The purpose of this study was to determine whether sildenafil improves 6-min walk distance (6MWD) in subjects with IPF and right ventricular dysfunction.
The IPFnet, a network of IPF research centers in the United States, conducted a randomized trial examining the effect of sildenafil on 6MWD in patients with advanced IPF, defined by carbon monoxide diffusing capacity < 35% predicted. A substudy examined 119 of 180 randomized subjects where echocardiograms were available for independent review by two cardiologists. Right ventricular (RV) hypertrophy (RVH), right ventricular systolic dysfunction (RVSD), and right ventricular systolic pressure (RVSP) were assessed. Multivariable linear regression models estimated the relationship between RV abnormality, sildenafil treatment, and changes in 6MWD, St. George’s Respiratory Questionnaire (SGRQ), the EuroQol instrument, and SF-36 Health Survey (SF-36) from enrollment to 12 weeks.

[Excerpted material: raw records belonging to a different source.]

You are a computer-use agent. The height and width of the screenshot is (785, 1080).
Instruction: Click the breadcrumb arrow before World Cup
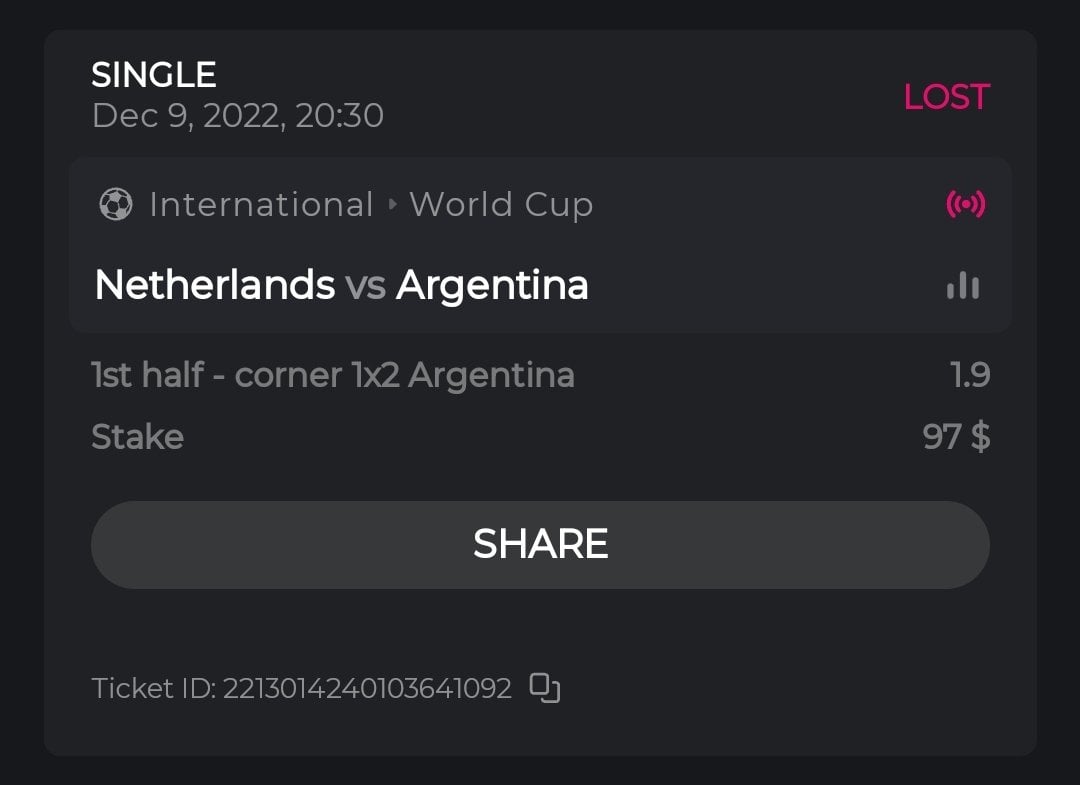click(392, 205)
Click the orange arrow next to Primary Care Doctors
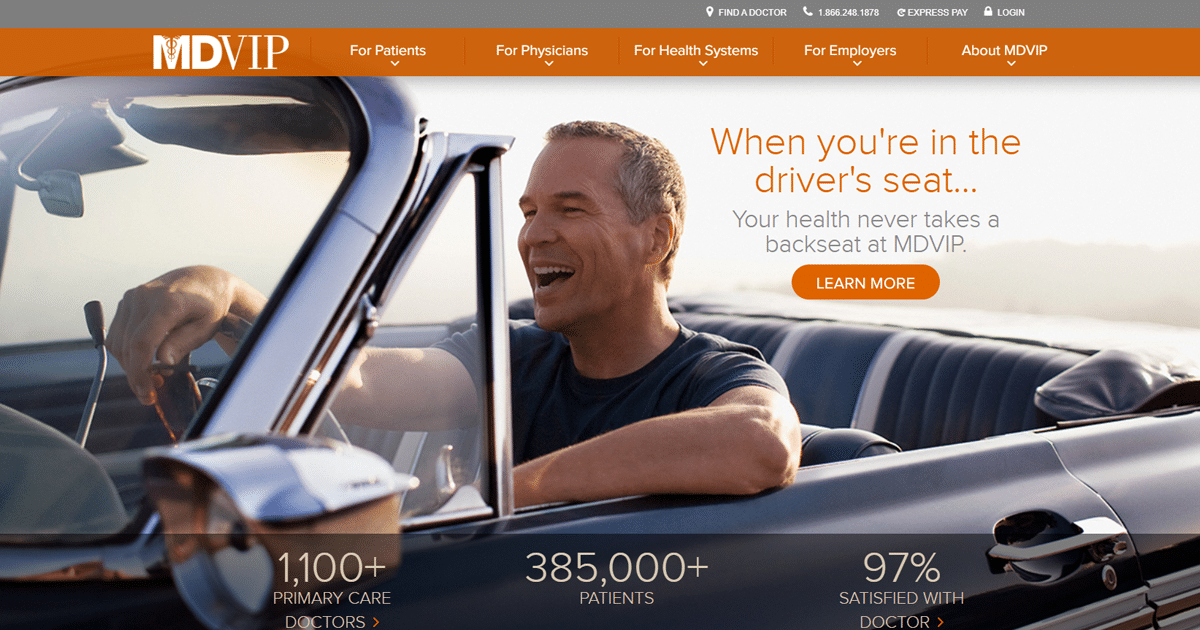This screenshot has width=1200, height=630. 376,622
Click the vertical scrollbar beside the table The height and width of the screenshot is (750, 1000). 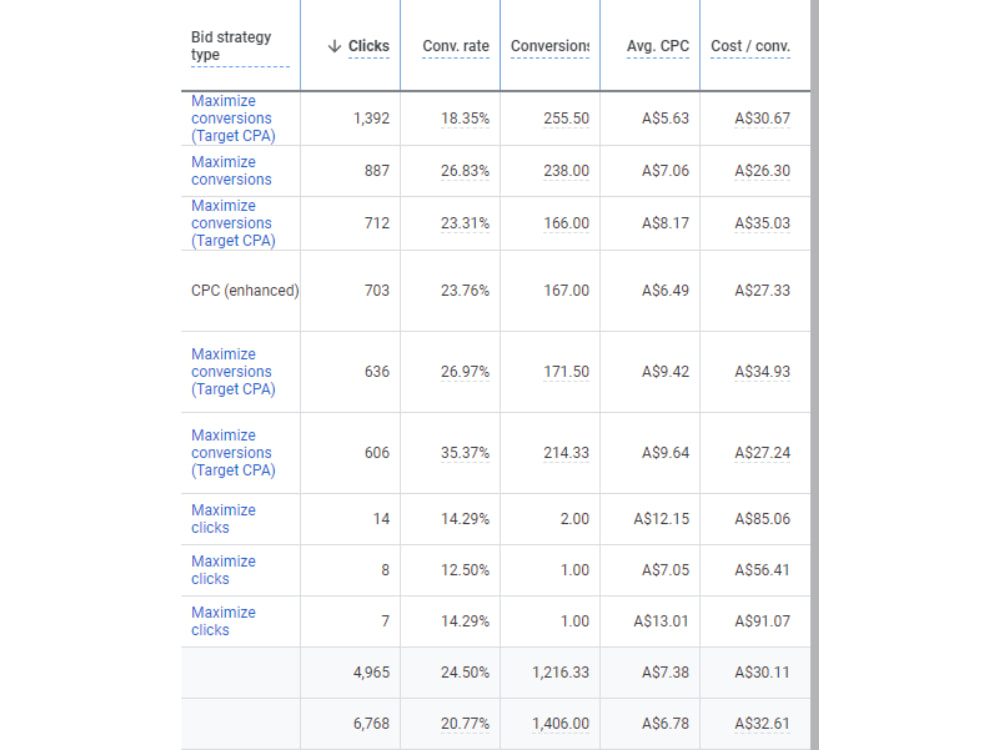click(814, 375)
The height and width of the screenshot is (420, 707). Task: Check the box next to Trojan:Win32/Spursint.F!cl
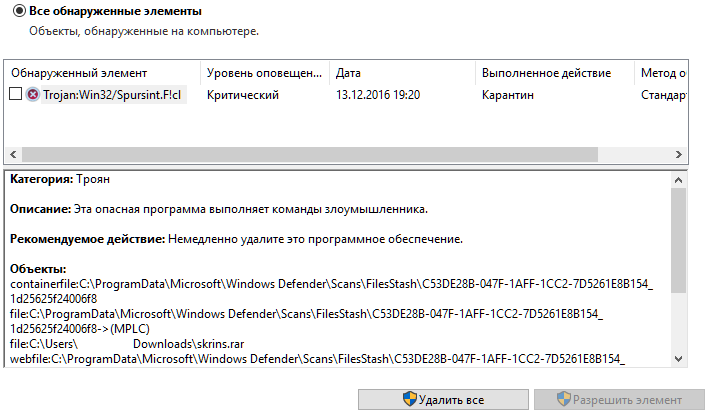coord(15,94)
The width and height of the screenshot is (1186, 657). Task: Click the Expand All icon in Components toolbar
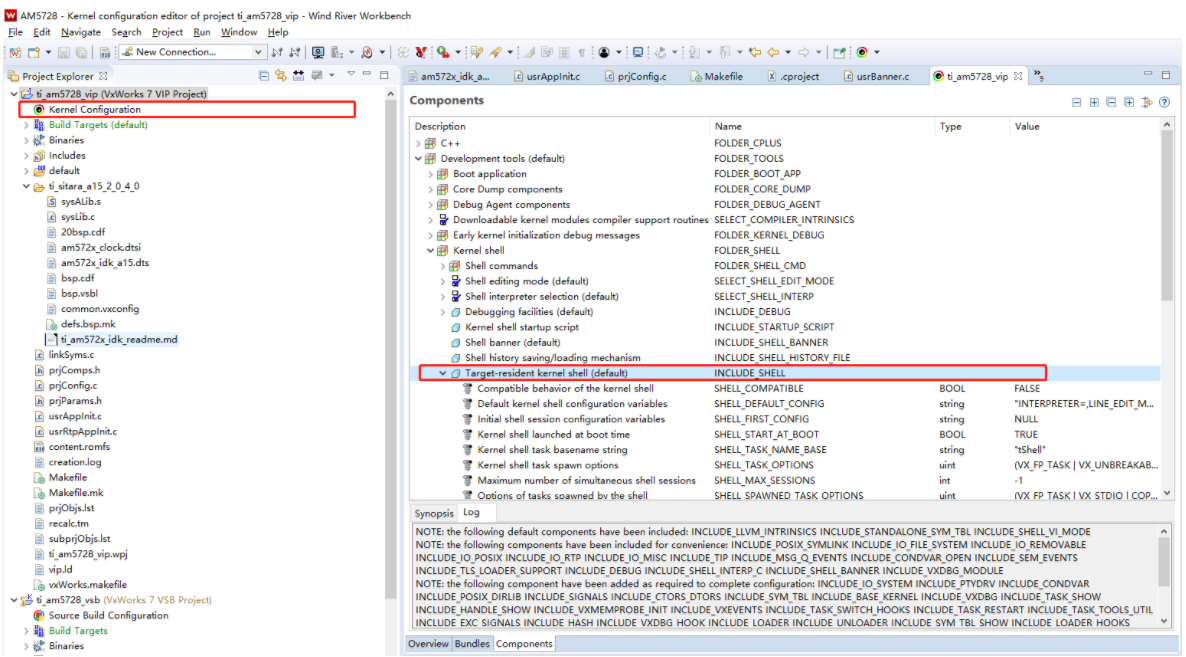(1129, 102)
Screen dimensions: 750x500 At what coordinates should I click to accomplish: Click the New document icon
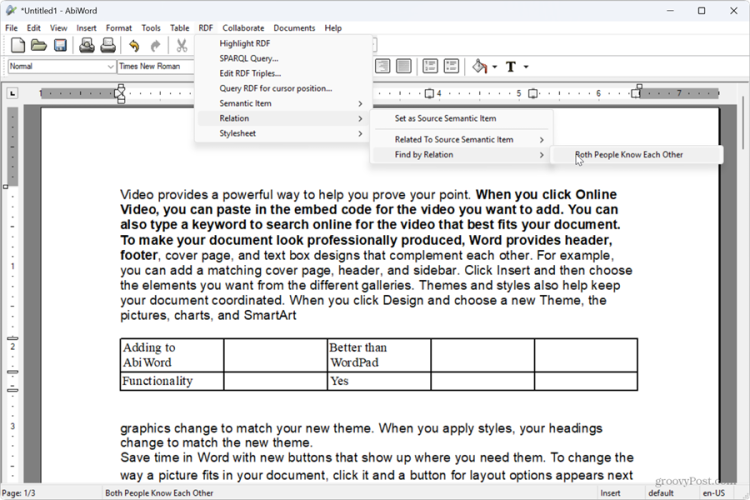pos(17,46)
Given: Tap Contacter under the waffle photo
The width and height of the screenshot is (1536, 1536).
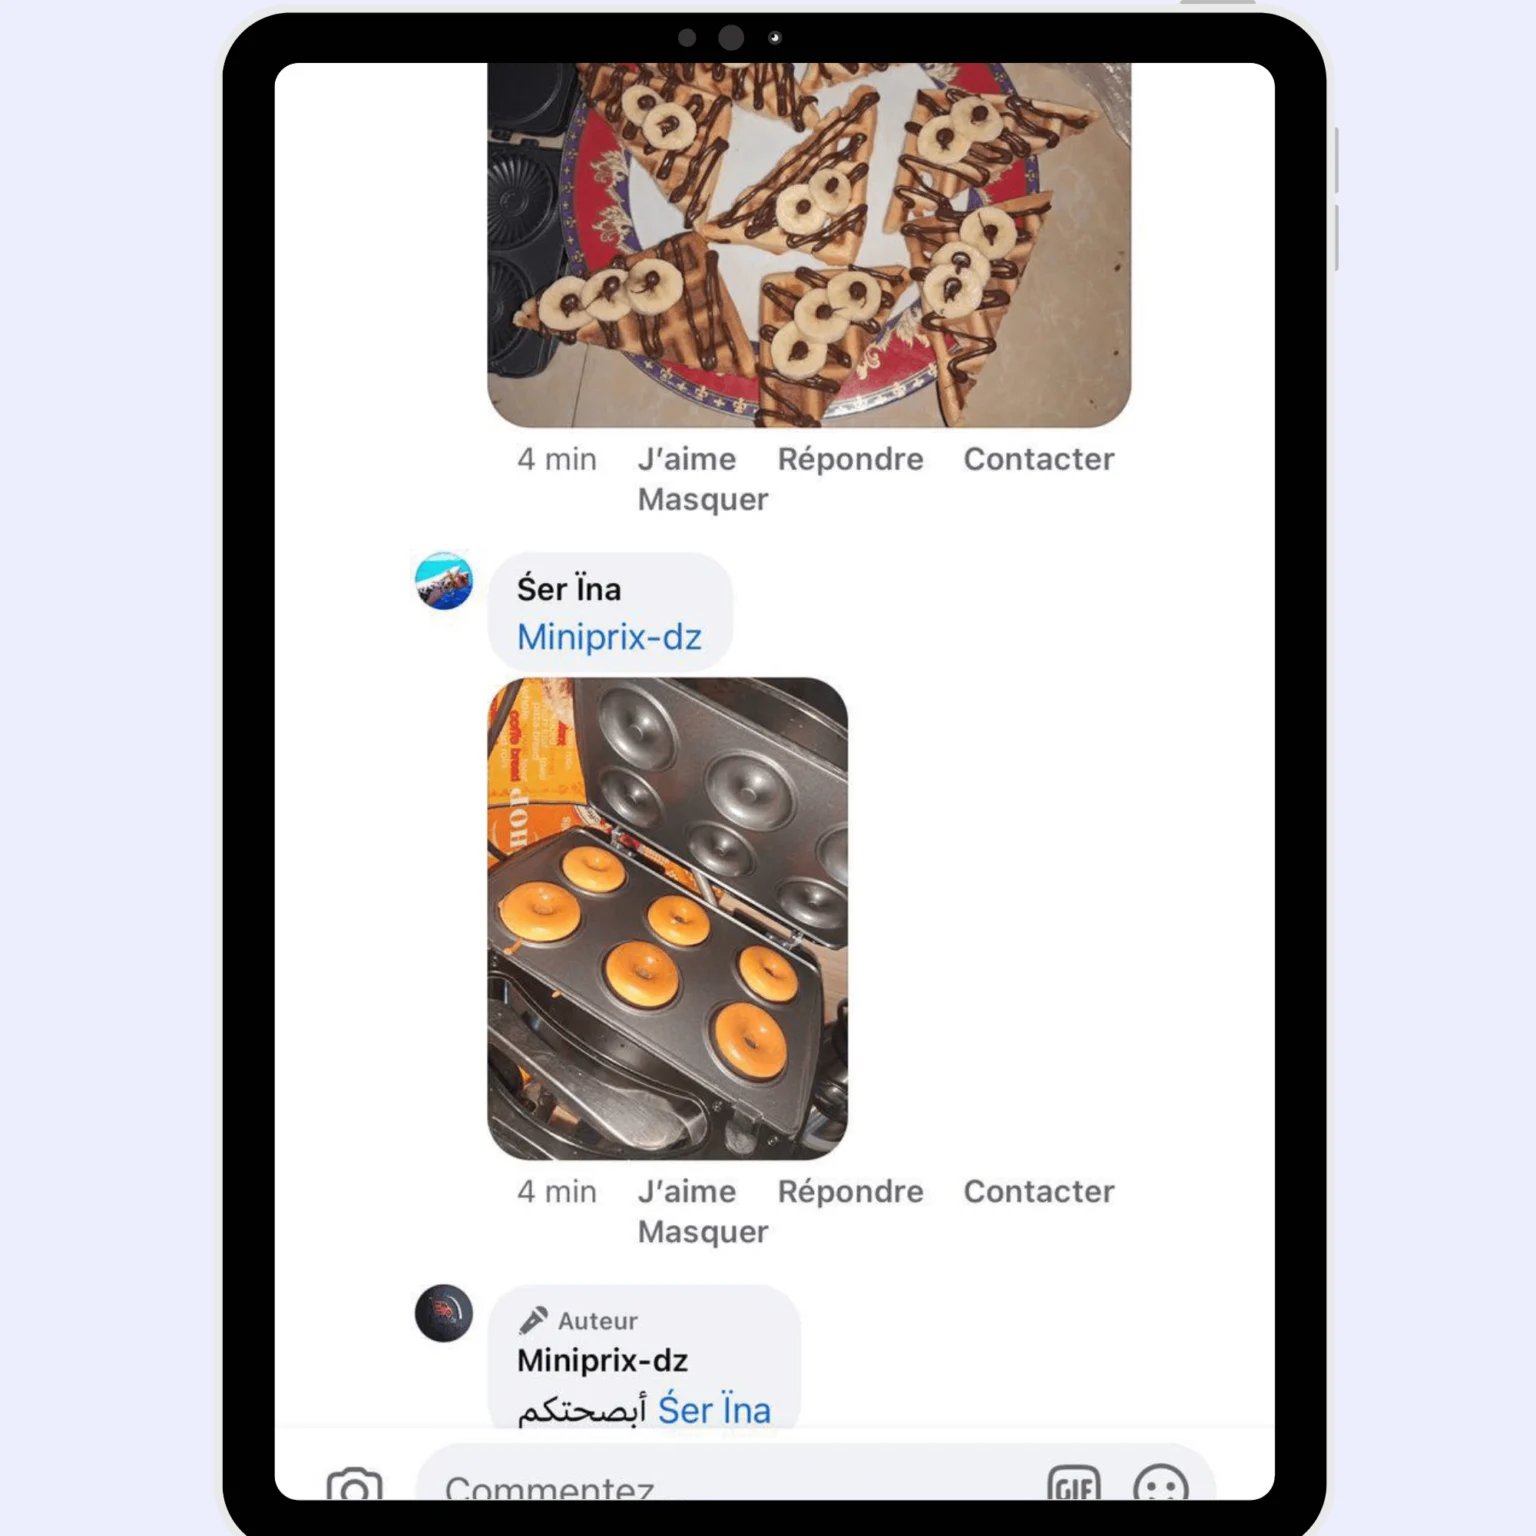Looking at the screenshot, I should coord(1039,459).
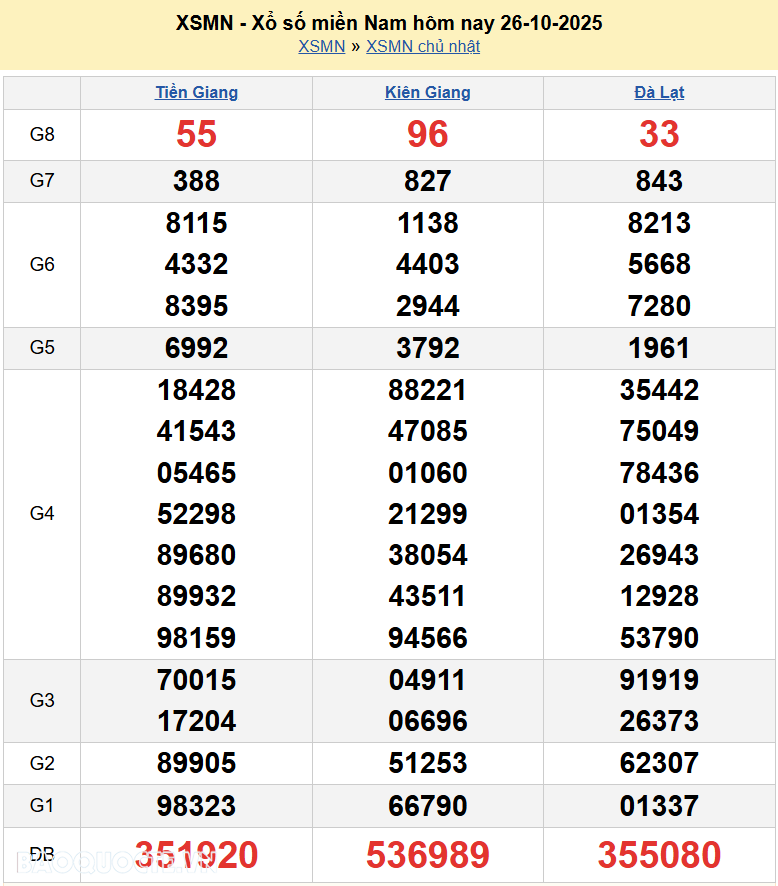The width and height of the screenshot is (778, 886).
Task: Click the page title XSMN 26-10-2025
Action: [x=389, y=22]
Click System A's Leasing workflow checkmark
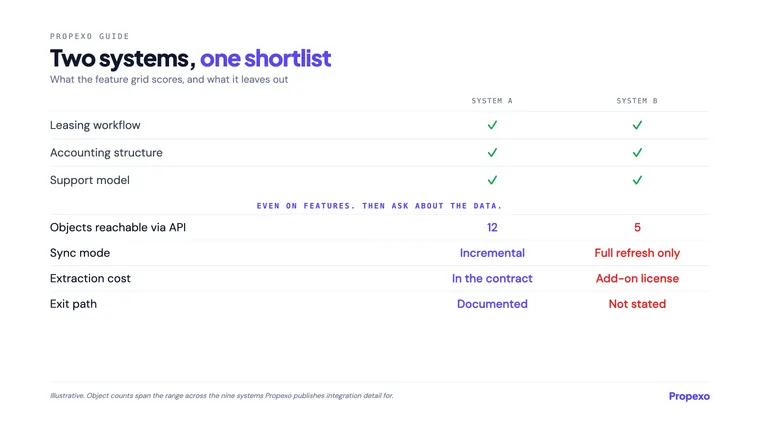The height and width of the screenshot is (428, 760). 492,125
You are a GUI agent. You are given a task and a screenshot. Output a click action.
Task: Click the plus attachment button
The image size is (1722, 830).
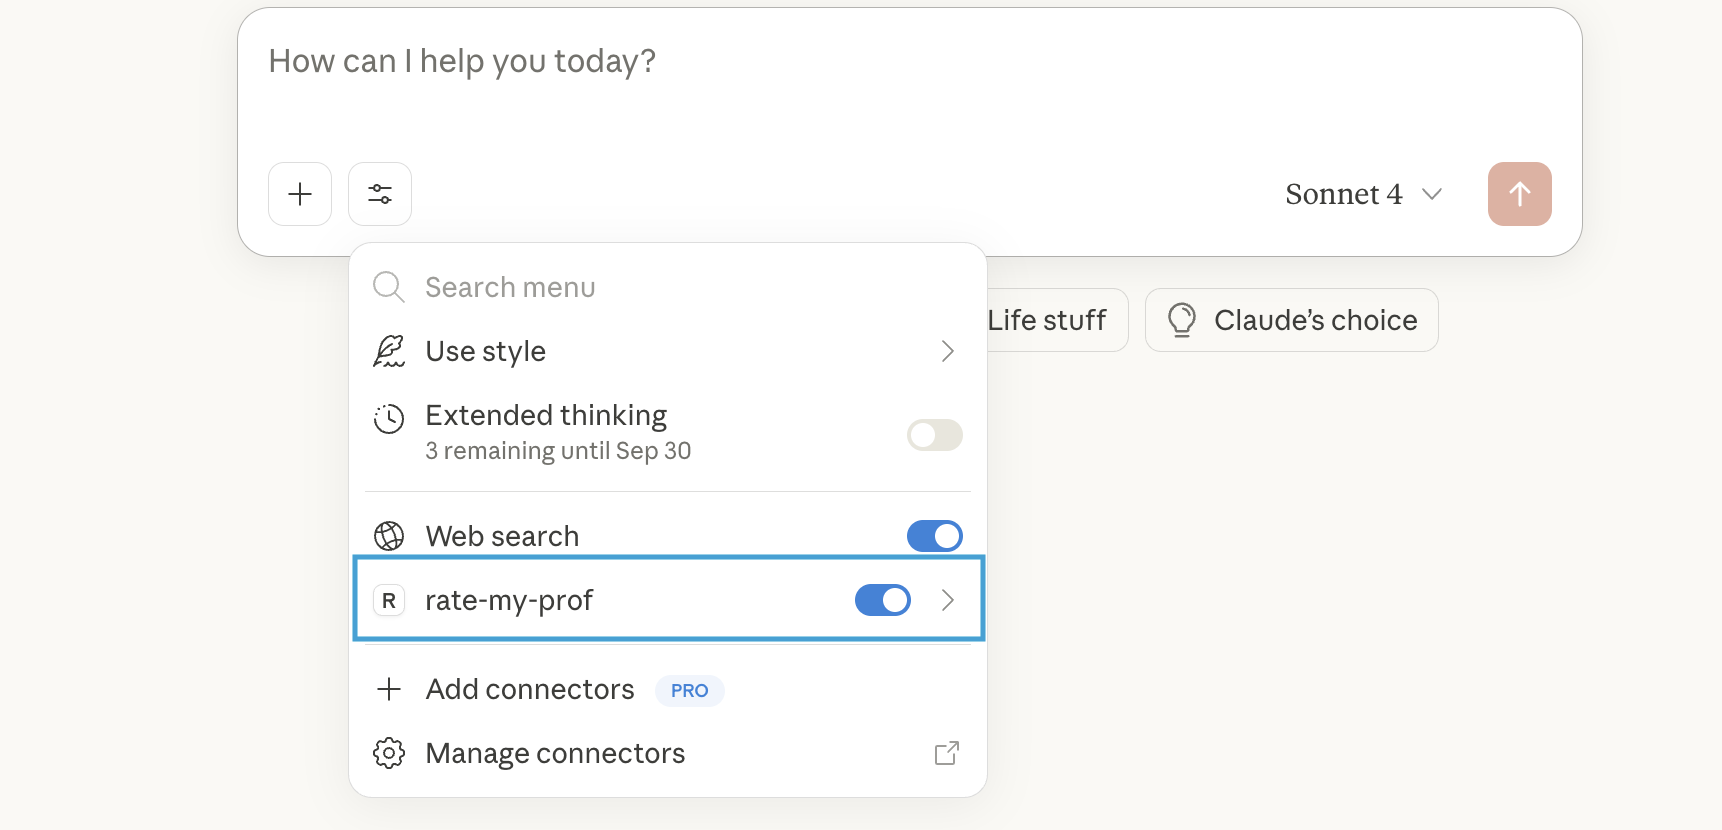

The prevalence of RVH and RVSD were 12.8% and 18.6%, respectively. RVSP was measurable in 71 of 119 (60%) subjects; mean RVSP was 42.5 mm Hg. In the subgroup of subjects with RVSD, subjects treated with sildenafil experienced less decrement in 6MWD (99.3 m; P = .01) and greater improvement in SGRQ (13.4 points; P = .005) and EuroQol visual analog scores (17.9 points; P = .04) than subjects receiving placebo. In the subgroup with RVH, sildenafil was not associated with change in 6MWD (P = .13), but was associated with greater relative improvement in SGRQ (14.8 points; P = .02) vs subjects receiving placebo. Sildenafil treatment in those with RVSD and RVH was not associated with change in SF-36.
Sildenafil treatment in IPF with RVSD results in better preservation of exercise capacity as compared with placebo. Sildenafil also improves quality of life in subjects with RVH and RVSD.